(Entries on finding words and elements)
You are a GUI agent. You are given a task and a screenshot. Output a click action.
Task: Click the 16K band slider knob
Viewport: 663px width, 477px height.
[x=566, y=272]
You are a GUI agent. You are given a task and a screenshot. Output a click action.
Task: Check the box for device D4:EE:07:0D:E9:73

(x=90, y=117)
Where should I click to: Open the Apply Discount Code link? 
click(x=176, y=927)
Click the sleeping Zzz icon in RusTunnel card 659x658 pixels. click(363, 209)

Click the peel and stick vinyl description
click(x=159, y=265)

# [Written task]
Write out again everything from the line containing "Click the sleeping" through the end of the material, requests included, with each coordinate in the answers multiplied by 1.3 and rounded to a whole number, halves rounded up; give only those lines.

# [Task output]
Click the sleeping Zzz icon in RusTunnel card 659x658 pixels. click(472, 272)

Click the peel and stick vinyl description
click(x=207, y=345)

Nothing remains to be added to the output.